* What to do
Transcribe exactly the lines from the one containing "Click the green 結論とリスク概観 heading" through the end of the entries, including both the first and the last, and nothing else.

[Exercise material]

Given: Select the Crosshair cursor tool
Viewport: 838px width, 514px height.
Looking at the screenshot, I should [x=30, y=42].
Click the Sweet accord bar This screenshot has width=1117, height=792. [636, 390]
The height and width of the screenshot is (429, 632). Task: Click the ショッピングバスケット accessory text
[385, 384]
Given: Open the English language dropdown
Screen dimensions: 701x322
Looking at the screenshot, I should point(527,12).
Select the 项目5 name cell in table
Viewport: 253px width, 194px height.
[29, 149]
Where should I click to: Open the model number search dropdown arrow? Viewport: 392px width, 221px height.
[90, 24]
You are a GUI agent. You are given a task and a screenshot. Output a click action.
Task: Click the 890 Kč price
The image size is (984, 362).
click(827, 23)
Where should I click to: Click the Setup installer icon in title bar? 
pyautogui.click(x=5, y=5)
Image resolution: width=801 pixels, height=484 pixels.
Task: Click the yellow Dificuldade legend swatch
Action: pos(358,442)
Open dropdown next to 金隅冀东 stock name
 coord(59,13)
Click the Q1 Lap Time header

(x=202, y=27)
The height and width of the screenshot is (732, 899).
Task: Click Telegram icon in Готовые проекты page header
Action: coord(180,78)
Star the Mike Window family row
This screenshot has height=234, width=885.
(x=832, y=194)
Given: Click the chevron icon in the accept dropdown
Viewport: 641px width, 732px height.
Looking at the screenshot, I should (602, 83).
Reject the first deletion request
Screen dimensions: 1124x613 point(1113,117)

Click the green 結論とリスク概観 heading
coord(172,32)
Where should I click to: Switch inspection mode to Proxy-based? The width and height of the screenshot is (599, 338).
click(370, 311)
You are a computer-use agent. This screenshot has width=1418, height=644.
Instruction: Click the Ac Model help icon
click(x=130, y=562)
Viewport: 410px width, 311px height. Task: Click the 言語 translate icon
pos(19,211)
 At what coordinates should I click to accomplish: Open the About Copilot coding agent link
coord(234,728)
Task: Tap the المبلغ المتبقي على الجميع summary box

[/Exercise material]

* Answer to the problem
Click the green 結論とリスク概観 heading
coord(172,32)
Where should I click to: Switch inspection mode to Proxy-based? The width and height of the screenshot is (599, 338).
click(370, 311)
You are a computer-use agent. This screenshot has width=1418, height=644.
Instruction: Click the Ac Model help icon
click(x=130, y=562)
Viewport: 410px width, 311px height. Task: Click the 言語 translate icon
pos(19,211)
 At what coordinates should I click to accomplish: Open the About Copilot coding agent link
coord(234,728)
Task: Tap the المبلغ المتبقي على الجميع summary box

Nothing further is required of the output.